Herkese merhabaa. Çok uzun bir aradan sonra yine hortladım. Umarım tepeyi terk etmemişsinizdir. Çünkü düşüncelerinize her zamankinden daha çok ihtiyacım var. Yakın bir dönemde final yapmayı planlıyorum. Sizce nasıl bir final olmalı? Fikir belirtin lütfen. Ve son olarak şarkının bölümle alakası yok. Keyifli okumalar ;D
ZENGİN KIZ FAKİR OĞLAN 19
GÖRKEM
Buğlem'in hızla sınıftan çıkmasıyla tekrar yapmayı planladığım özür konuşmam içimde kaldı. Bu kadar tepki vermesi canımı sıksa da bu şekilde davranmakta sonuna kadar haklıydı. Yaptığım şeyin ne kadar kötü olduğunun farkındaydım. Ona sormadan onu öpmüştüm. Üstelik bu öpücük ona karşı bir şeyler hissettiğim için değil kendi çıkarım içindi. İlk öpücüğünü çalmış bile olabilirdim. Bunu düşününce utancım iki kat arttı.
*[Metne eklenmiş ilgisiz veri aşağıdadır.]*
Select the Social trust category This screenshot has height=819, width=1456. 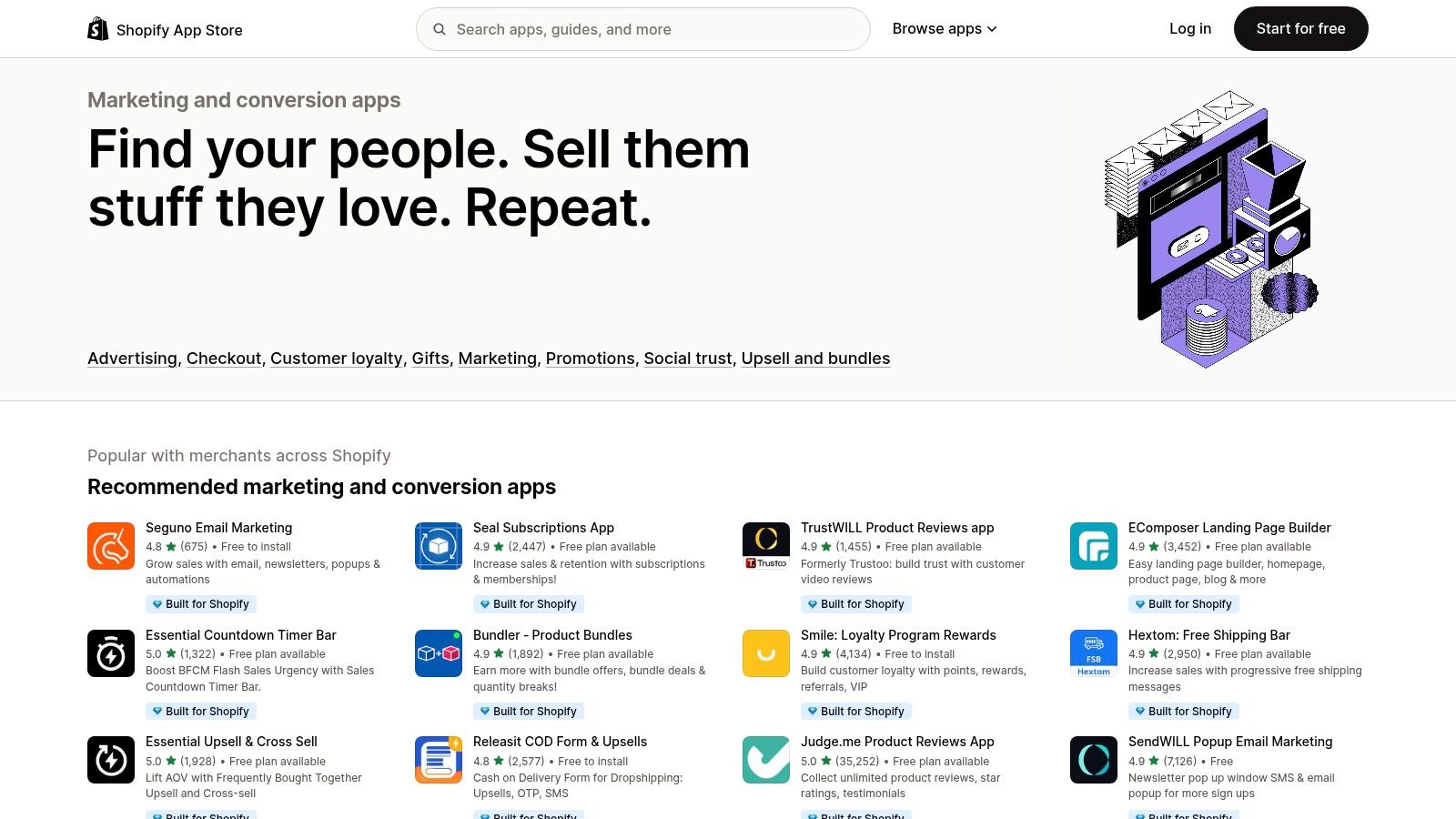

Hangisi daha kötüydü karar veremiyordum. Onu kullanmıştım. Onu, Aslı'nın benden umudunu kesmesi için kullanmıştım. İşe yaramıştı, evet. Ama yaptığım şeyin ağırlığı her geçen gün üzerime kara bir bulut gibi çöküyordu. Ben asla bir insanı kendi çıkarı için kullanacak birisi değildim. Ama yapmıştım işte.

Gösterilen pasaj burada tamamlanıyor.